PURPOSE. To compare short-wavelength automated perimetry, frequency-doubling technology perimetry, and motion-automated perimetry, each of which assesses different aspects of visual function, in eyes with glaucomatous optic neuropathy and ocular hypertension.
METHODS. One hundred thirty-six eyes from 136 subjects were evaluated with all three tests as well as with standard automated perimetry. Fields were not used in the classification of study groups to prevent bias, because the major purpose of the study was to evaluate each field type relative to the others. Seventy-one of the 136 eyes had glaucomatous optic neuropathy, 37 had ocular hypertension, and 28 served as age-matched normal control eyes. Glaucomatous optic neuropathy was defined by assessment of stereophotographs. Criteria were asymmetrical cupping, the presence of rim thinning, notching, excavation, or nerve fiber layer defect. Ocular hypertensive eyes had intraocular pressure of 23 mm Hg or more on at least two occasions and normal-appearing optic disc stereophotographs. Criteria for abnormality on each visual field test were selected to approximate a specificity of 90% in the normal eyes. Thresholds for each of the four tests were compared, to determine the percentage that were abnormal within each patient group and to assess the agreement among test results for abnormality, location, and extent of visual field deficit.

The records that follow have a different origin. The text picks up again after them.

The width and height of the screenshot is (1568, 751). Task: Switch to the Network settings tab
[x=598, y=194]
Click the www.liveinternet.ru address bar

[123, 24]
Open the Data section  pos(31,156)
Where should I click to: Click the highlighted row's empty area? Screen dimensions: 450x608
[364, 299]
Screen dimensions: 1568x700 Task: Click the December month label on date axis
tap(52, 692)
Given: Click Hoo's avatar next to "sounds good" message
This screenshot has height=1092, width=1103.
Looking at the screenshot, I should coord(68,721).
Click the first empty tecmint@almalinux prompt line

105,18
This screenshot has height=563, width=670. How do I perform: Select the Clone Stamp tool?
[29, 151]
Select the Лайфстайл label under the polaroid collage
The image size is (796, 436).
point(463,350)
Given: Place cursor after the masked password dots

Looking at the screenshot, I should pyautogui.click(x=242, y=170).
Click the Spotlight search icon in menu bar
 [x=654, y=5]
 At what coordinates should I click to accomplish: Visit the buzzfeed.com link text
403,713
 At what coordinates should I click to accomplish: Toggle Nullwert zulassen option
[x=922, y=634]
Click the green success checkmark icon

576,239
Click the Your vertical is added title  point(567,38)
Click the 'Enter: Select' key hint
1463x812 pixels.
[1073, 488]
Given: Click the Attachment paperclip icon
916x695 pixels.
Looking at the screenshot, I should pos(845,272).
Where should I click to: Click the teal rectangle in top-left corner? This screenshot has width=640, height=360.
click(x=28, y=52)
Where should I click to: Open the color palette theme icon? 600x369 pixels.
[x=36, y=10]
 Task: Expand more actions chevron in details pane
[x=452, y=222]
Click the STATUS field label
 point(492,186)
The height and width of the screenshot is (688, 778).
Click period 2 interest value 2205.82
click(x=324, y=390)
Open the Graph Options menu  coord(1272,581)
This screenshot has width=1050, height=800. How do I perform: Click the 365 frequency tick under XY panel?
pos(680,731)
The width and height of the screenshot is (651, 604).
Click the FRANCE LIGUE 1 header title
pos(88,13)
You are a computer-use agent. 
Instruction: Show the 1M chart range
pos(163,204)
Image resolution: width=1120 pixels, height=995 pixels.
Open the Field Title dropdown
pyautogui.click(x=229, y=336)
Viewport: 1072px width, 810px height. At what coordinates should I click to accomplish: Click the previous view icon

RESULTS. Each test identified a subset of the eyes with glaucomatous optic neuropathy as abnormal: 46% with standard perimetry, 61% with short-wavelength automated perimetry, 70% with frequency-doubling perimetry, and 52% with motion-automated perimetry. In the ocular hypertensive eyes, standard perimetry was abnormal in 5%, short wavelength in 22%, frequency doubling in 46%, and motion in 30%. Fifty-four percent (38/71) of eyes with glaucomatous optic neuropathy were normal on standard fields. However, 90% were identified by at least one of the specific visual function tests. Combining tests improved sensitivity with slight reductions in specificity. The agreement in at least one quadrant, when a defect was present with more than one test, was very high at 92% to 97%. More extensive deficits were shown by frequency-doubling perimetry followed by short-wavelength automated perimetry, then motion-automated perimetry, and last, standard perimetry. However, there were significant individual differences in which test of any given pairing was more extensively affected. Only 30% (11/37) of the ocular hypertensive eyes showed no deficits at all compared with 71% (20/28) of the control eyes (P < 0.001).
CONCLUSIONS. For detection of functional loss standard visual field testing is not optimum; a combination of two or more tests may improve detection of functional loss in these eyes; in an individual, the same retinal location is damaged, regardless of visual function under test; glaucomatous optic neuropathy identified on stereophotographs may precede currently measurable function loss in some eyes; conversely, function loss with specific tests may precede detection of abnormality by stereophotograph review; and short-wavelength automated perimetry, frequency-doubling perimetry, and motion-automated perimetry continue to show promise as early indicators of function loss in glaucoma.